- _Data supplied_:
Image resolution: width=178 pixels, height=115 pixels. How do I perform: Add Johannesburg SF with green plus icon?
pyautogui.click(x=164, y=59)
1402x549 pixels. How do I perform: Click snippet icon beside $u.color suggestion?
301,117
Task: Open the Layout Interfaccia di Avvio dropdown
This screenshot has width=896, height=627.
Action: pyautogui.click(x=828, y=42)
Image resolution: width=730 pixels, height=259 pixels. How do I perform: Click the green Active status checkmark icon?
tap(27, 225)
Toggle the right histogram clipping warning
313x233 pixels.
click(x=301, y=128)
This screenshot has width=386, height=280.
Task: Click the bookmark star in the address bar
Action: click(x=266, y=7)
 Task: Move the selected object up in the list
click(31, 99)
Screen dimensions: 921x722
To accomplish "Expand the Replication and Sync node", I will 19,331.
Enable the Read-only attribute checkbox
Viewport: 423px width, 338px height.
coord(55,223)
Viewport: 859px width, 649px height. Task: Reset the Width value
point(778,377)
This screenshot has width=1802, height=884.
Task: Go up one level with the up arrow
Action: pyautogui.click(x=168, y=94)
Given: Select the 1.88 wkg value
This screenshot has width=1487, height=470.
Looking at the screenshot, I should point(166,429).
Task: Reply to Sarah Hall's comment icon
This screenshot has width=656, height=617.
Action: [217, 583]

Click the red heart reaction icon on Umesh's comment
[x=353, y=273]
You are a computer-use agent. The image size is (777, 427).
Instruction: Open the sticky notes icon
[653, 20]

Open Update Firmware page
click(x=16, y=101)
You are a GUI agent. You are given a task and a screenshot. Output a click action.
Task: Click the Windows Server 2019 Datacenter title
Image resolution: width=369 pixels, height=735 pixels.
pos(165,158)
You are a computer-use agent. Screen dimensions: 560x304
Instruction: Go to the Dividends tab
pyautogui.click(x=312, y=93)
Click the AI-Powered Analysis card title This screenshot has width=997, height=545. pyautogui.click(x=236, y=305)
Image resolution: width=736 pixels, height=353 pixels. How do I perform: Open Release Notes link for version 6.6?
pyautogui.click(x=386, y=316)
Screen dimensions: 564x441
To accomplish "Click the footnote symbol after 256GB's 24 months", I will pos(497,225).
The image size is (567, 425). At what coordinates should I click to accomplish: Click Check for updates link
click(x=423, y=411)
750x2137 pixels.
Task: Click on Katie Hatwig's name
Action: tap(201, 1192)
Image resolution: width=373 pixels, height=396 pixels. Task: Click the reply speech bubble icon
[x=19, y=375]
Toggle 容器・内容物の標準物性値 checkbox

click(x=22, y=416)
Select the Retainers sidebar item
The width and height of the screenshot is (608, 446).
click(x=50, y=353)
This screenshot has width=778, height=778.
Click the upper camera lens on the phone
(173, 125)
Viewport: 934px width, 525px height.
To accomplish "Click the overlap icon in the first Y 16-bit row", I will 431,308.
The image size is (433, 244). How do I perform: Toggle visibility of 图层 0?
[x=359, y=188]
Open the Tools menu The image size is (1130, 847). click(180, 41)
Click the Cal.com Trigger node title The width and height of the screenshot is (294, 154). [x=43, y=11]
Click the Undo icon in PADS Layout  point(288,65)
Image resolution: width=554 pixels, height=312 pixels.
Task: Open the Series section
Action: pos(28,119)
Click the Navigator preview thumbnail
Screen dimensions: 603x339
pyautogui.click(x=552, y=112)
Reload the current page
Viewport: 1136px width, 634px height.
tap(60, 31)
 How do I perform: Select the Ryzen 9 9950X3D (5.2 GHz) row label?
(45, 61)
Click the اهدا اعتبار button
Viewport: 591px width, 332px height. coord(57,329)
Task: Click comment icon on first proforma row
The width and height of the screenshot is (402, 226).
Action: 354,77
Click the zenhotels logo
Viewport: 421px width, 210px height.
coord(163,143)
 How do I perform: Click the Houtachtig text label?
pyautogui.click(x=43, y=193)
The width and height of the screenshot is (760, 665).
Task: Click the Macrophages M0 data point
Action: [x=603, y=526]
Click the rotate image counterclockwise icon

- _Exercise goal_: Copy every line above without altering a word.

- _Task output_:
Image resolution: width=178 pixels, height=115 pixels. How do I perform: Add Johannesburg SF with green plus icon?
pyautogui.click(x=164, y=59)
1402x549 pixels. How do I perform: Click snippet icon beside $u.color suggestion?
301,117
Task: Open the Layout Interfaccia di Avvio dropdown
This screenshot has width=896, height=627.
Action: pyautogui.click(x=828, y=42)
Image resolution: width=730 pixels, height=259 pixels. How do I perform: Click the green Active status checkmark icon?
tap(27, 225)
Toggle the right histogram clipping warning
313x233 pixels.
click(x=301, y=128)
This screenshot has width=386, height=280.
Task: Click the bookmark star in the address bar
Action: click(x=266, y=7)
 Task: Move the selected object up in the list
click(31, 99)
Screen dimensions: 921x722
To accomplish "Expand the Replication and Sync node", I will 19,331.
Enable the Read-only attribute checkbox
Viewport: 423px width, 338px height.
coord(55,223)
Viewport: 859px width, 649px height. Task: Reset the Width value
point(778,377)
This screenshot has width=1802, height=884.
Task: Go up one level with the up arrow
Action: pyautogui.click(x=168, y=94)
Given: Select the 1.88 wkg value
This screenshot has width=1487, height=470.
Looking at the screenshot, I should point(166,429).
Task: Reply to Sarah Hall's comment icon
This screenshot has width=656, height=617.
Action: [217, 583]

Click the red heart reaction icon on Umesh's comment
[x=353, y=273]
You are a computer-use agent. The image size is (777, 427).
Instruction: Open the sticky notes icon
[653, 20]

Open Update Firmware page
click(x=16, y=101)
You are a GUI agent. You are given a task and a screenshot. Output a click action.
Task: Click the Windows Server 2019 Datacenter title
Image resolution: width=369 pixels, height=735 pixels.
pos(165,158)
You are a computer-use agent. Screen dimensions: 560x304
Instruction: Go to the Dividends tab
pyautogui.click(x=312, y=93)
Click the AI-Powered Analysis card title This screenshot has width=997, height=545. pyautogui.click(x=236, y=305)
Image resolution: width=736 pixels, height=353 pixels. How do I perform: Open Release Notes link for version 6.6?
pyautogui.click(x=386, y=316)
Screen dimensions: 564x441
To accomplish "Click the footnote symbol after 256GB's 24 months", I will pos(497,225).
The image size is (567, 425). At what coordinates should I click to accomplish: Click Check for updates link
click(x=423, y=411)
750x2137 pixels.
Task: Click on Katie Hatwig's name
Action: tap(201, 1192)
Image resolution: width=373 pixels, height=396 pixels. Task: Click the reply speech bubble icon
[x=19, y=375]
Toggle 容器・内容物の標準物性値 checkbox

click(x=22, y=416)
Select the Retainers sidebar item
The width and height of the screenshot is (608, 446).
click(x=50, y=353)
This screenshot has width=778, height=778.
Click the upper camera lens on the phone
(173, 125)
Viewport: 934px width, 525px height.
To accomplish "Click the overlap icon in the first Y 16-bit row", I will 431,308.
The image size is (433, 244). How do I perform: Toggle visibility of 图层 0?
[x=359, y=188]
Open the Tools menu The image size is (1130, 847). click(180, 41)
Click the Cal.com Trigger node title The width and height of the screenshot is (294, 154). [x=43, y=11]
Click the Undo icon in PADS Layout  point(288,65)
Image resolution: width=554 pixels, height=312 pixels.
Task: Open the Series section
Action: pos(28,119)
Click the Navigator preview thumbnail
Screen dimensions: 603x339
pyautogui.click(x=552, y=112)
Reload the current page
Viewport: 1136px width, 634px height.
tap(60, 31)
 How do I perform: Select the Ryzen 9 9950X3D (5.2 GHz) row label?
(45, 61)
Click the اهدا اعتبار button
Viewport: 591px width, 332px height. coord(57,329)
Task: Click comment icon on first proforma row
The width and height of the screenshot is (402, 226).
Action: 354,77
Click the zenhotels logo
Viewport: 421px width, 210px height.
coord(163,143)
 How do I perform: Click the Houtachtig text label?
pyautogui.click(x=43, y=193)
The width and height of the screenshot is (760, 665).
Task: Click the Macrophages M0 data point
Action: [x=603, y=526]
Click the rotate image counterclockwise icon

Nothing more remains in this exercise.